## Description of the task
Count the lines in the rows below that contain the string "next", treating uppercase and lowercase as different. Reply with the number only.

------------------------------

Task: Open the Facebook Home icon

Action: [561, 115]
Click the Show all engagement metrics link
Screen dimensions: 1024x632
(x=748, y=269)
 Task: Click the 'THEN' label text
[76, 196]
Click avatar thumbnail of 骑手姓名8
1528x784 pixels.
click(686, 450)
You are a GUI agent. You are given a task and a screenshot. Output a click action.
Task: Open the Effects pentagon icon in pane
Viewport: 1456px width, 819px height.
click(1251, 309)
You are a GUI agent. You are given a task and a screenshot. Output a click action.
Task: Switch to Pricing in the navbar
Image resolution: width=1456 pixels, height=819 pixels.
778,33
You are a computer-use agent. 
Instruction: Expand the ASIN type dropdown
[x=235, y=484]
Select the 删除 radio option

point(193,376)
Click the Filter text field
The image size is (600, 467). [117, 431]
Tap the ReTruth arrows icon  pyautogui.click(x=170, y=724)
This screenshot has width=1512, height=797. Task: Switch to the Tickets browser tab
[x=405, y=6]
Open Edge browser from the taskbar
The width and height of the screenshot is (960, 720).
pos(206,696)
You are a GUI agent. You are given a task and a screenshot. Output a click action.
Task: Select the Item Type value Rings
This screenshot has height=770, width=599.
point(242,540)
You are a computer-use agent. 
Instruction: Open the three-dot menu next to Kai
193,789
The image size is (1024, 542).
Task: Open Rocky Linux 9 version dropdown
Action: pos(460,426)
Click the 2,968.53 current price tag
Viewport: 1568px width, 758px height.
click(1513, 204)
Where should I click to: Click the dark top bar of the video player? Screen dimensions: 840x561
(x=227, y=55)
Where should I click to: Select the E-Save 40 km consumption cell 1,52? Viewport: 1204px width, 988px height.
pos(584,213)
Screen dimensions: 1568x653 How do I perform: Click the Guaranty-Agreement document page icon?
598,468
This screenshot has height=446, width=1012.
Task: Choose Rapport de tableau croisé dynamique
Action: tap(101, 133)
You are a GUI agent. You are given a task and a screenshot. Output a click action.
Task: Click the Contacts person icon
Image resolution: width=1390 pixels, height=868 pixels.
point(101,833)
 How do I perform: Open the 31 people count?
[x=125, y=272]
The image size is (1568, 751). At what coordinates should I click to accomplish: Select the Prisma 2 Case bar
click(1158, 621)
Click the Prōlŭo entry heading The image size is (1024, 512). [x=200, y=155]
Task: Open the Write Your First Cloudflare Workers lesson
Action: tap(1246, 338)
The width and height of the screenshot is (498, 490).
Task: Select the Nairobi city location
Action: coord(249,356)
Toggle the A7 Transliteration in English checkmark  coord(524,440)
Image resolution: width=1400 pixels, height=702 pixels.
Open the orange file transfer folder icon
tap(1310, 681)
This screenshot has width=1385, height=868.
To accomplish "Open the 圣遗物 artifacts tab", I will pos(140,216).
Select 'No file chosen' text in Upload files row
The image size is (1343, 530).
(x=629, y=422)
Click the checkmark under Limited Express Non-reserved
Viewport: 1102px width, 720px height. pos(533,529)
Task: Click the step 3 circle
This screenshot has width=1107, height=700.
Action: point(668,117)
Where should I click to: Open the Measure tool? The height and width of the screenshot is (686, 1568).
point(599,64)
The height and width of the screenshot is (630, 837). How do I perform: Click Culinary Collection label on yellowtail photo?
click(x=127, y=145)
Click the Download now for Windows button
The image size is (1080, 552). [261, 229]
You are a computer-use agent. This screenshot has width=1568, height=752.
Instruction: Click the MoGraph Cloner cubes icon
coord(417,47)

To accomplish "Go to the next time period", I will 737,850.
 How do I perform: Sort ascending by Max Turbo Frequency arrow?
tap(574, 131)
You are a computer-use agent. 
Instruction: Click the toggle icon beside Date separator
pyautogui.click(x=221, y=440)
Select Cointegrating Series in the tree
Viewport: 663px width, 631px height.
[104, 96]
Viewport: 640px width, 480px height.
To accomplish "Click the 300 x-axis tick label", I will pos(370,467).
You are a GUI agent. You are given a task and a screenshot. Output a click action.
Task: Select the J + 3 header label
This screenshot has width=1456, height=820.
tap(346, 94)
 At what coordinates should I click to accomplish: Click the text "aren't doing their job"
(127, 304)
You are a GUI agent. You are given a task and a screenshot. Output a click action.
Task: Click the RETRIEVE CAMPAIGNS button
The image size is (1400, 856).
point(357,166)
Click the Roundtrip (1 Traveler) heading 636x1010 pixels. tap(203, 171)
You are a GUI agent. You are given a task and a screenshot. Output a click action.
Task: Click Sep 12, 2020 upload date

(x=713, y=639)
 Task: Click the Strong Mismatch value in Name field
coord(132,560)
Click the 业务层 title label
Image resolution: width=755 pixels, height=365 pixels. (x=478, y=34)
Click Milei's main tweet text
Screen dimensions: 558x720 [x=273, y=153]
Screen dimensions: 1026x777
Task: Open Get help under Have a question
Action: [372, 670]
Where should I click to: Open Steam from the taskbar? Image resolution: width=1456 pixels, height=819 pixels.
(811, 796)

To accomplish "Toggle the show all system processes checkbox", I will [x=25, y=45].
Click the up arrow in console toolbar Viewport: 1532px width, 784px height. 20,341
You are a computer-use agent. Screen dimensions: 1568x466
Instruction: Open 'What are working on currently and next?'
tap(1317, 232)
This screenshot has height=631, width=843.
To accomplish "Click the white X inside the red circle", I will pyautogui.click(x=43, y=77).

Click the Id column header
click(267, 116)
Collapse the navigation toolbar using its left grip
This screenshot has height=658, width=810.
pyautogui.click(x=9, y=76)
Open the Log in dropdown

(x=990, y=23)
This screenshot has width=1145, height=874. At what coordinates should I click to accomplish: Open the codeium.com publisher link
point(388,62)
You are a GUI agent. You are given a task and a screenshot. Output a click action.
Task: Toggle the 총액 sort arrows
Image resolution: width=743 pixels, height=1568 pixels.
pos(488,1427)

------------------------------

## Output for this exercise
3